Past research has shown that listening to music while exercising improves performance. But study author Michael J. Hove and his team wondered whether this relationship might go both ways. Does exercise affect music listening?
Physical activity has well-known therapeutic effects. For example, research studies have found that exercise can increase mood, arousal, and concentrations of dopamine — a neurotransmitter that is part of the brain’s reward system. Notably, these three factors are also involved in musical pleasure. With this evidence in mind, Hove and his team proposed that exercising may enhance a person’s enjoyment of music, possibly through mood, arousal, or dopamine concentrations.
A sample of 20 university students between the ages of 19 and 25 took part in a study. The experiment involved two one-hour lab sessions held one week apart — an exercise session and a control session. During both sessions, participants listened to 48 unfamiliar song clips from various genres (e.g., rock, indie, electronic) and rated their enjoyment of each clip and their level of arousal (on a scale from “calm” to “very excited”).
On the exercise day, participants listened to and rated half of the song clips before running on a treadmill for 12 minutes. After the exercise, they listened to and rated the remaining song clips. The procedure was similar on the control day, except that participants rated the song clips before and after listening to a podcast (control task). Participants also rated their feelings and emotions before and after the exercise and control tasks and took a test that measured their eye-blink rates as an indicator of dopamine function. The students heard each song twice, and the song order was counterbalanced across the exercise and control days.
The researchers averaged each student’s music enjoyment ratings over the songs and tested whether these averages changed from pre- to post-test (before and after the exercise or control task). They found that the students’ music enjoyment ratings increased significantly after exercising, but did not increase after listening to the podcast. This was true regardless of the song’s energy, suggesting that the exercise enhanced their enjoyment of the music whether the song was upbeat or mellow.
The participants showed a stronger increase in positive mood and a stronger increase in arousal following the exercise compared to the podcast listening. And while change in mood was not linked to change in music enjoyment on either the exercise day or the podcast day, change in arousal was significantly tied to changes in music enjoyment for both days.

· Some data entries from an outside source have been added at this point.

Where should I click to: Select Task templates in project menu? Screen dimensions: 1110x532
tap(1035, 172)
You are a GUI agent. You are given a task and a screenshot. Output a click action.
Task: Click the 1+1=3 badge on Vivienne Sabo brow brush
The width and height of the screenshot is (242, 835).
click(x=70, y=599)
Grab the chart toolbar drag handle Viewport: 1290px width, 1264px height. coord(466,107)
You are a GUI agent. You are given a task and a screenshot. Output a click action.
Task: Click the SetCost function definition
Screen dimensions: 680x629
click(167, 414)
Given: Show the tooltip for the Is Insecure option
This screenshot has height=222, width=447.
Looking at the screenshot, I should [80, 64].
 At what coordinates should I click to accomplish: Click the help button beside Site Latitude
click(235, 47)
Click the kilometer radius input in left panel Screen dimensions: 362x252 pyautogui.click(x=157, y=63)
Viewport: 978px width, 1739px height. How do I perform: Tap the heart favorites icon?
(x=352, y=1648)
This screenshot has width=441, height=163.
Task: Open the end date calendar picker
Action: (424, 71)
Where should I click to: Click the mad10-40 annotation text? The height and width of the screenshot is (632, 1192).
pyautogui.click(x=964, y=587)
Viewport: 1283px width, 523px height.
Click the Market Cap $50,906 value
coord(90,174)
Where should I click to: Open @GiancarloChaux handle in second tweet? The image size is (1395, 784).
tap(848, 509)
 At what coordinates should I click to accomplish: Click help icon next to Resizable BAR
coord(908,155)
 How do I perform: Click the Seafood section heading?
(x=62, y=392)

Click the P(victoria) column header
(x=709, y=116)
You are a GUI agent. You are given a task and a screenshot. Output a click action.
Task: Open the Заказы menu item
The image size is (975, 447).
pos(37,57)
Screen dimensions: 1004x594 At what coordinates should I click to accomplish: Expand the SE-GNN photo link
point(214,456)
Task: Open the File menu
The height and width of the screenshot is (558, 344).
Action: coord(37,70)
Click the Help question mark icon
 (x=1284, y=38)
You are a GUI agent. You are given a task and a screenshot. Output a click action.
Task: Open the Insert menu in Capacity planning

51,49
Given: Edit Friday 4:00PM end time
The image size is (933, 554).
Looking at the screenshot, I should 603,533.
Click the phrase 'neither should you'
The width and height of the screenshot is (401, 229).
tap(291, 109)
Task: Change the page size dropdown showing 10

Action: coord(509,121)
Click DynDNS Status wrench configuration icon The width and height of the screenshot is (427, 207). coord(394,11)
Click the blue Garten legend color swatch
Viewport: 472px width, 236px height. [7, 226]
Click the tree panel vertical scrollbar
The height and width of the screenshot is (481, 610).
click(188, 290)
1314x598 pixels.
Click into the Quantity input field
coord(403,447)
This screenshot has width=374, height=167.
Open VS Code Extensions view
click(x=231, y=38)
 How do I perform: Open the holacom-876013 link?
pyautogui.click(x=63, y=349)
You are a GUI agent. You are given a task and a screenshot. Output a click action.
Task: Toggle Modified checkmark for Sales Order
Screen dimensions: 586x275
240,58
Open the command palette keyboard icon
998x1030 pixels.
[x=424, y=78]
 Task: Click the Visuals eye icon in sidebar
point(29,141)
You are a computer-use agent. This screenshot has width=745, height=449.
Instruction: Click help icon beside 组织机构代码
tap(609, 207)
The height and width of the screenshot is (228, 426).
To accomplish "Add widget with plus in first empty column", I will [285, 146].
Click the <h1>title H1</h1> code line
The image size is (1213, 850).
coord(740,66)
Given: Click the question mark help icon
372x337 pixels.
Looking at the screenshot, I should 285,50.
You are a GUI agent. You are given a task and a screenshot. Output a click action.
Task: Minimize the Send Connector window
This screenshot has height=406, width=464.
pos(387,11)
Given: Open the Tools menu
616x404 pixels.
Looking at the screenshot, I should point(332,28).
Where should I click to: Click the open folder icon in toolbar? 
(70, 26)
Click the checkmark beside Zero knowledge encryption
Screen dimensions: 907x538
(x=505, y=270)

In other words, students who rated themselves as more “excited” after the exercise or podcast listening tended to perceive the music as more enjoyable. As the study authors noted, these findings are in line with evidence suggesting that arousal plays a role in how people experience and enjoy music.
“We measured several factors that could potentially relate to changes in musical enjoyment, and the factor that showed the clearest link to increased musical enjoyment was increased arousal,” Hove told PsyPost.
Interestingly, exercising was not found to influence the participants’ dopamine function, as measured by their eye-blink rates. Changes in music enjoyment were positively associated with eye-blink rates, but the relationship was not statistically significant. The authors said that future studies with larger samples and a more direct measure of dopamine might shed more light on the potential role of dopamine in the relationship between exercise and music enjoyment.
The overall findings suggest that exercise increases music pleasure, not by enhancing mood, but by increasing arousal. Since music listening and exercise are two treatments for depression, Hove and his colleagues suggest that combining the two practices might provide optimal benefits. “While music and exercise aren’t going to supplant established treatments like psychotherapy or pharmacology,” the researchers wrote in their study, “they do provide a free, accessible, non-invasive way to increase pleasure. Side effects may include reduced stress, improved cognition, health, and happiness.”
The study, “Physical exercise increases perceived musical pleasure: Modulatory roles of arousal, mood, or dopamine?”, was authored by Michael J. Hove, Steven A. Martinez, and Samantha R. Shorrock.